The last few lines of the fragment shader can be used for some (slightly hackish but nevertheless insightful) debugging - it seems the intensity of the light is not being computed right per-fragment, though I have no idea why.
What's interesting is that this bug is only noticeable on (very) large quads like the floor in the images. It's not noticeable on small models.
Edit 2:
I've updated the shader code to a working version. It's all good now and I hope it helps any future user reading this, since as of today, I have yet to see any glsl tutorial that implements lights with absolutely no fixed functionality and secret implicit transforms (such as gl_LightSource[i].* and the implicit transformations to eye space).
My code is licensed under the BSD 2-clause license and can be found on GitHub!

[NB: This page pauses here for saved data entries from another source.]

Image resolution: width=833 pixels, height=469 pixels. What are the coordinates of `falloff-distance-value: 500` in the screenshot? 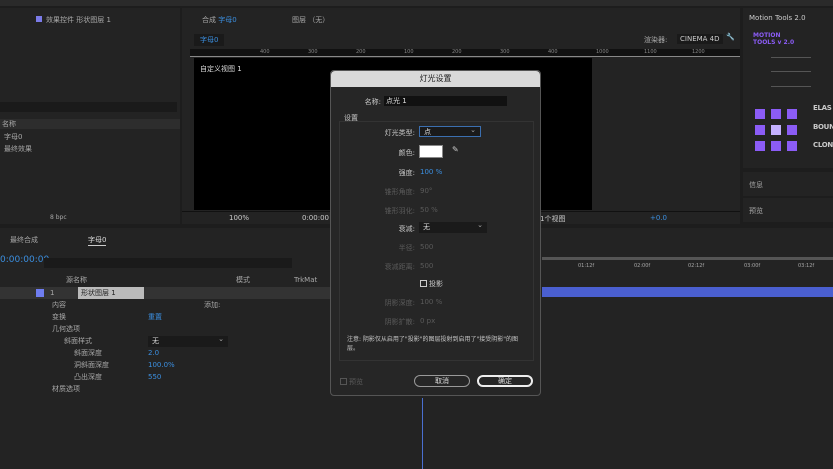 It's located at (427, 266).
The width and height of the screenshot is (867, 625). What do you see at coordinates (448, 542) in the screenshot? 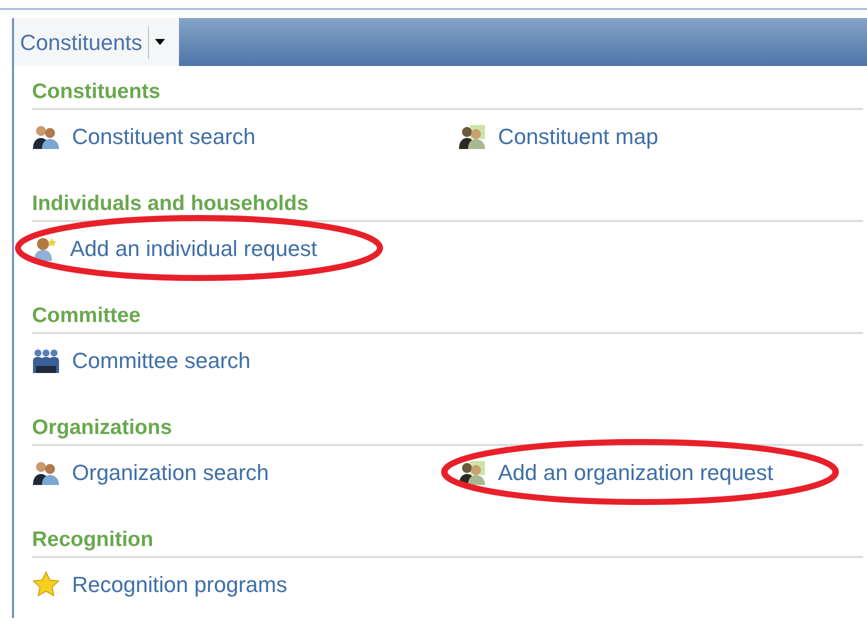
I see `section-heading: Recognition` at bounding box center [448, 542].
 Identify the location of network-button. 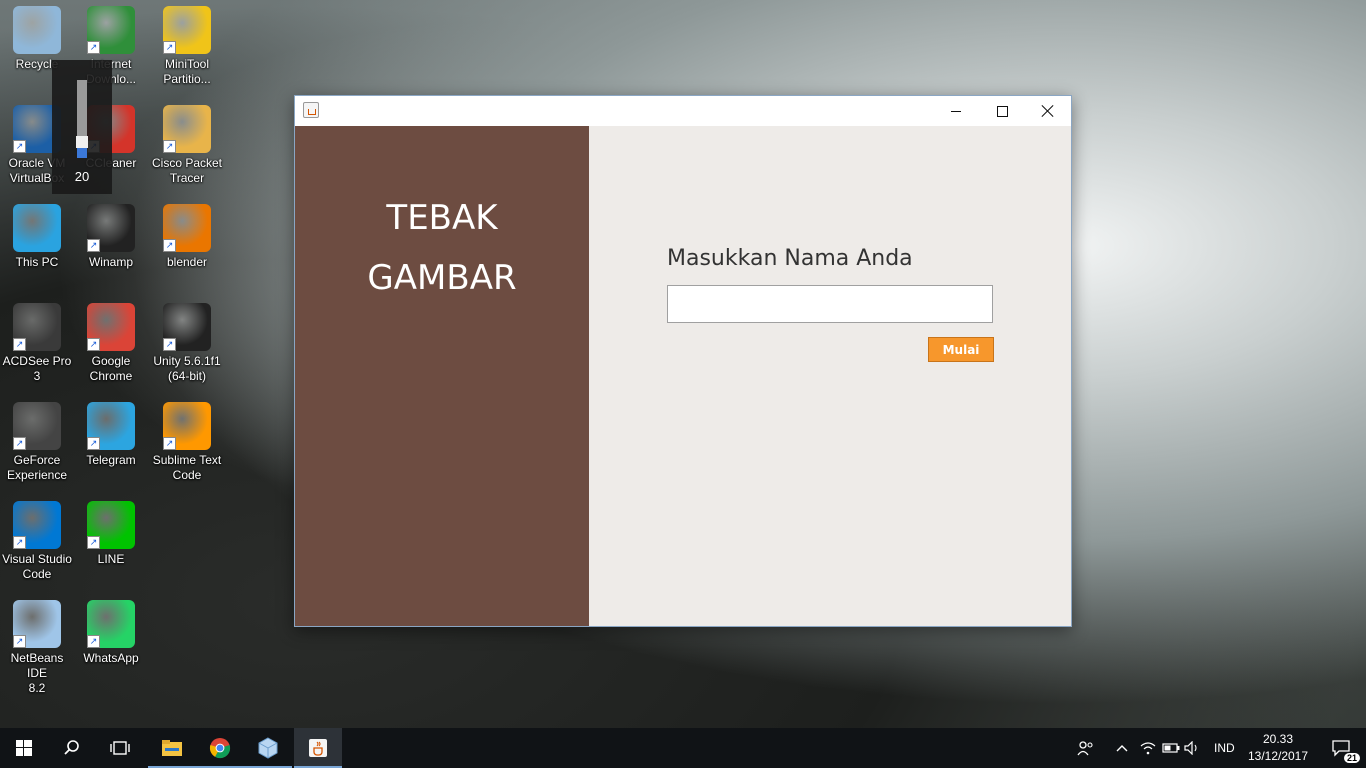
(1148, 748).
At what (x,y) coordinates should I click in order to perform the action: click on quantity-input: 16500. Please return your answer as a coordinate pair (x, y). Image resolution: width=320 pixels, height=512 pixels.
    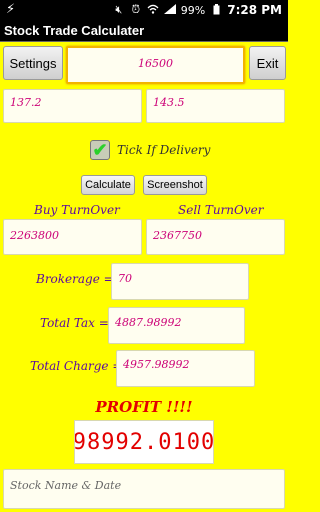
    Looking at the image, I should click on (156, 65).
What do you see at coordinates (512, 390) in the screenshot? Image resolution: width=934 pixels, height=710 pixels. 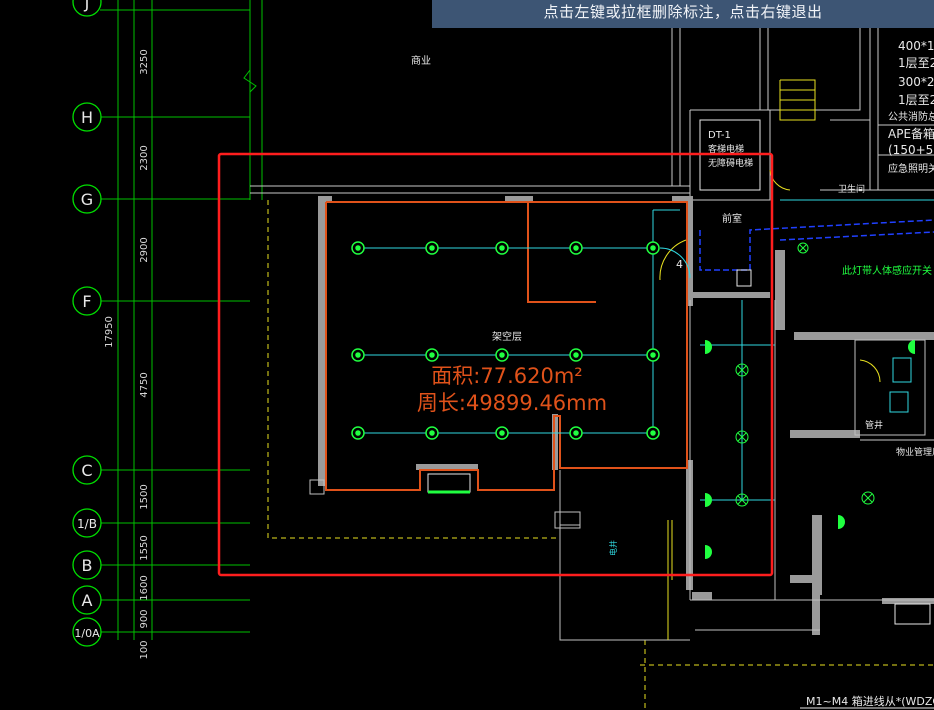 I see `measurement-result: 面积:77.620m² 周长:49899.46mm` at bounding box center [512, 390].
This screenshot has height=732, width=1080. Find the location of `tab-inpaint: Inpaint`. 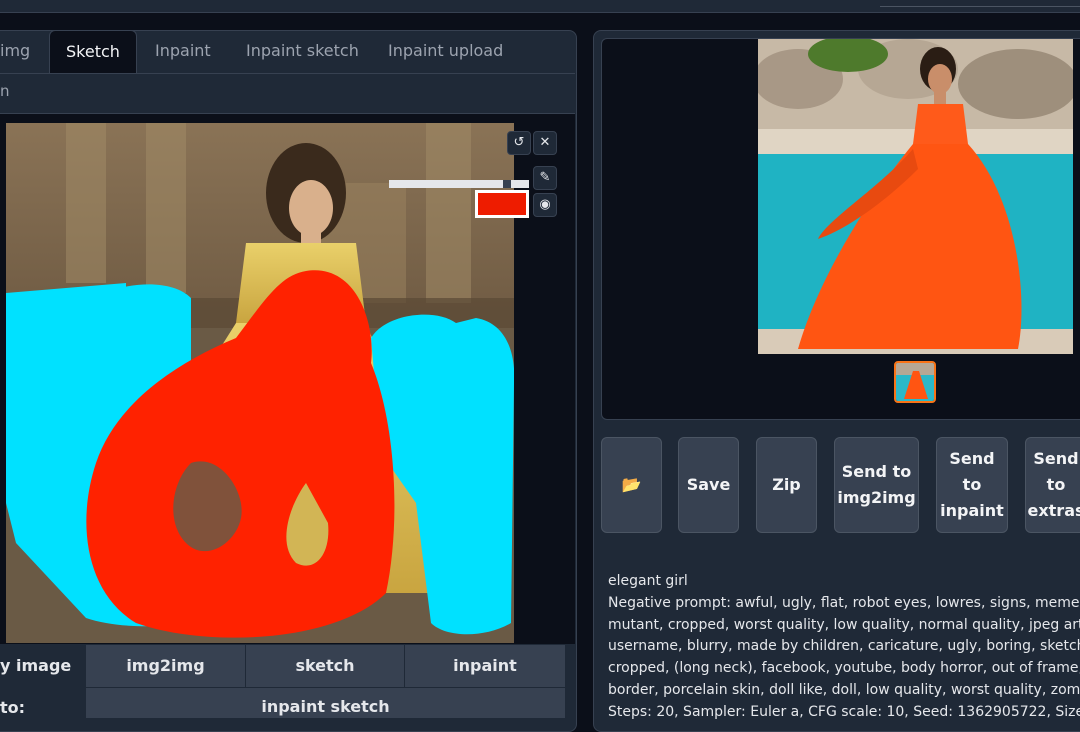

tab-inpaint: Inpaint is located at coordinates (183, 51).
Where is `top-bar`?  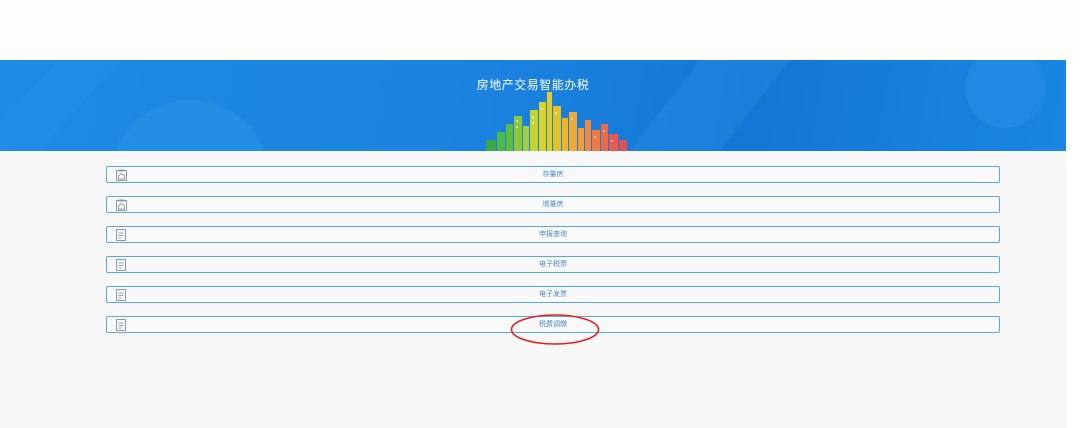 top-bar is located at coordinates (540, 30).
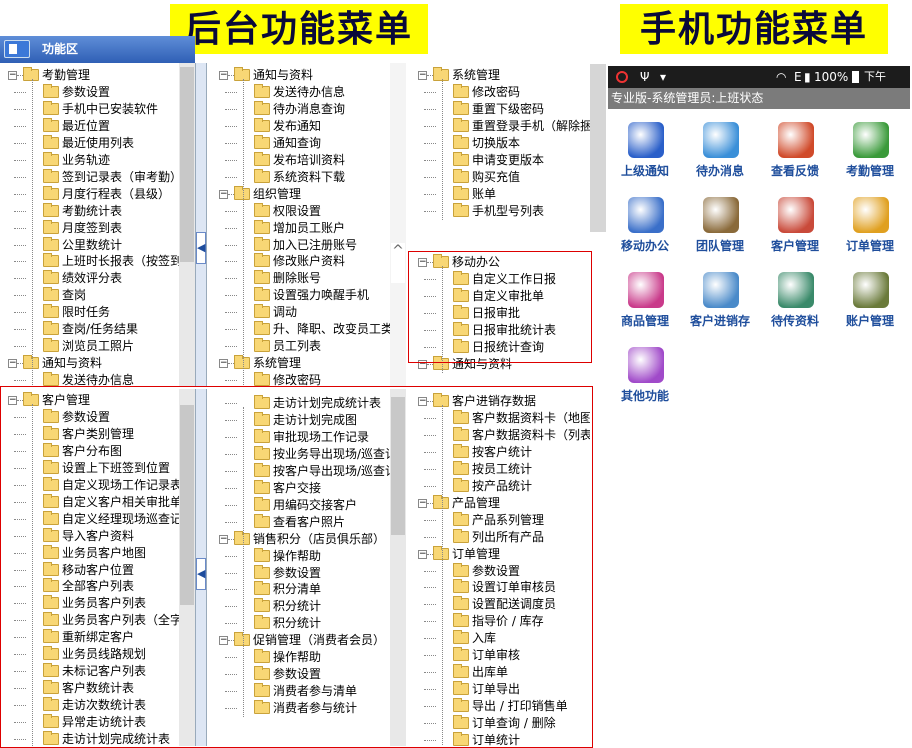  I want to click on tree-item: 积分清单, so click(309, 590).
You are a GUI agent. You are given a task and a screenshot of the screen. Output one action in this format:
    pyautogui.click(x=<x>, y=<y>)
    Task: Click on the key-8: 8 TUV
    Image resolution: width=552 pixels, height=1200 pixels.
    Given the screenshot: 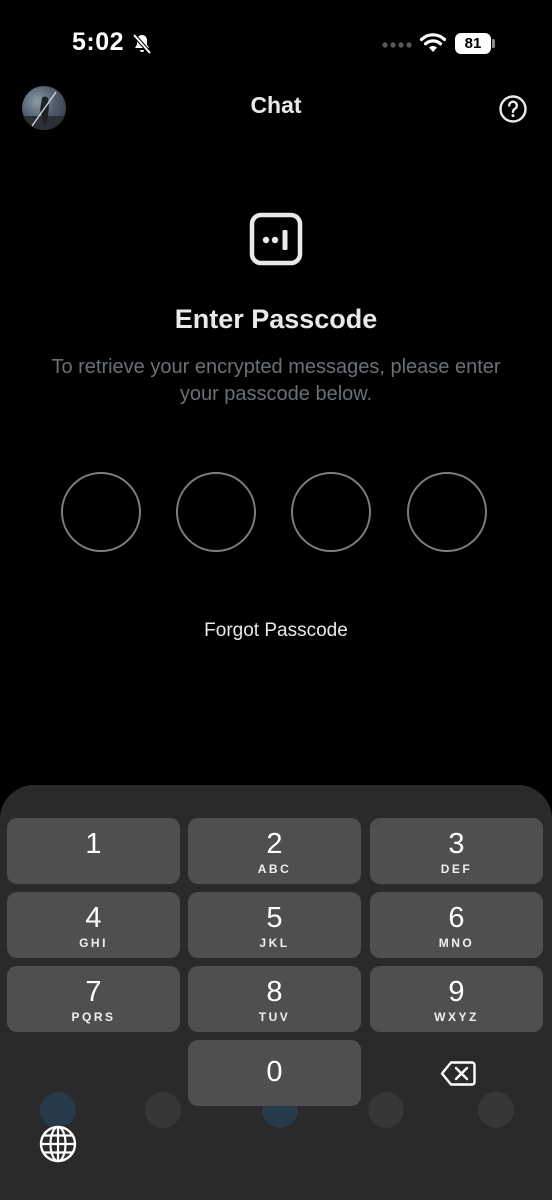 What is the action you would take?
    pyautogui.click(x=274, y=999)
    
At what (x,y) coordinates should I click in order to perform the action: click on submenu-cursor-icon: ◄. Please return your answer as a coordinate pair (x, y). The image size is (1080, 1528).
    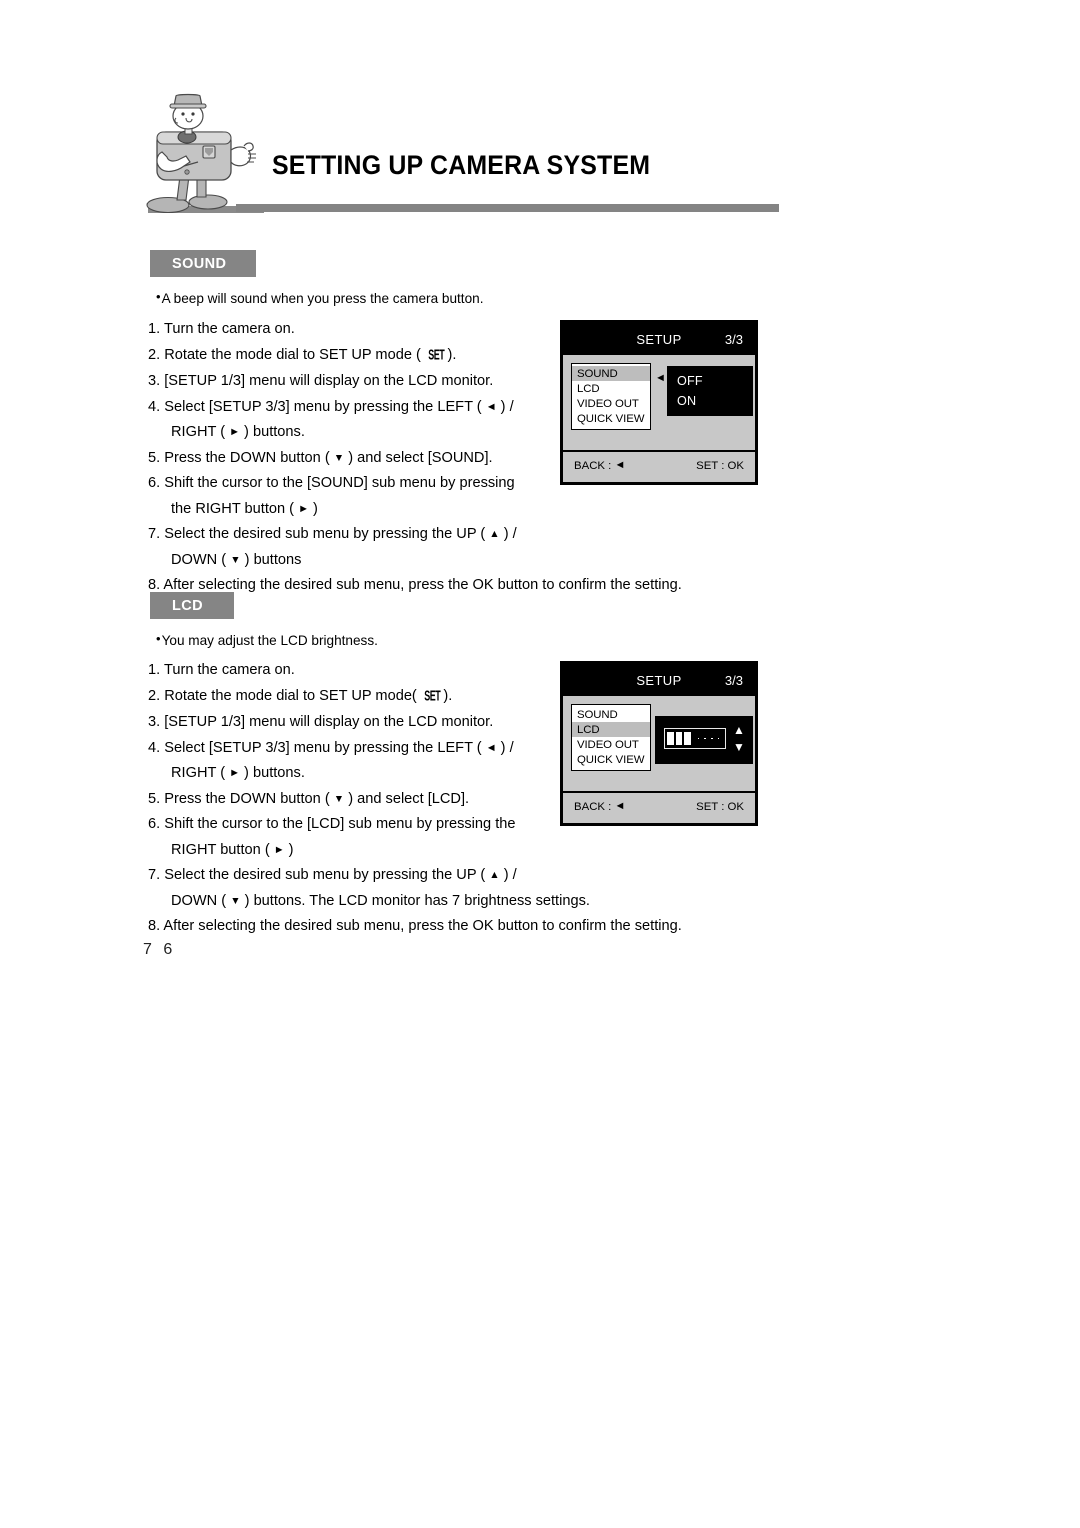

I recently had a similar problem, where lighting worked somewhat wrong when using large polygons. The problem was normalizing the eye vector in vertex shader, as interpolating normalized values procudes incorrect results.
Change
vVaryingLightDir = normalize( tLightPos - vPosition3 );
to
vVaryingLightDir = tLightPos - vPosition3;
in your vertex shader. You can keep the normalization in the fragment shader.
Just because I noticed:
vec3 tLightPos = (vMatrix * vec4(vLightPosition, 1.0)).xyz;
you are simply eliminating the homogenous coordinate here, without dividing through it first. This will cause some problems.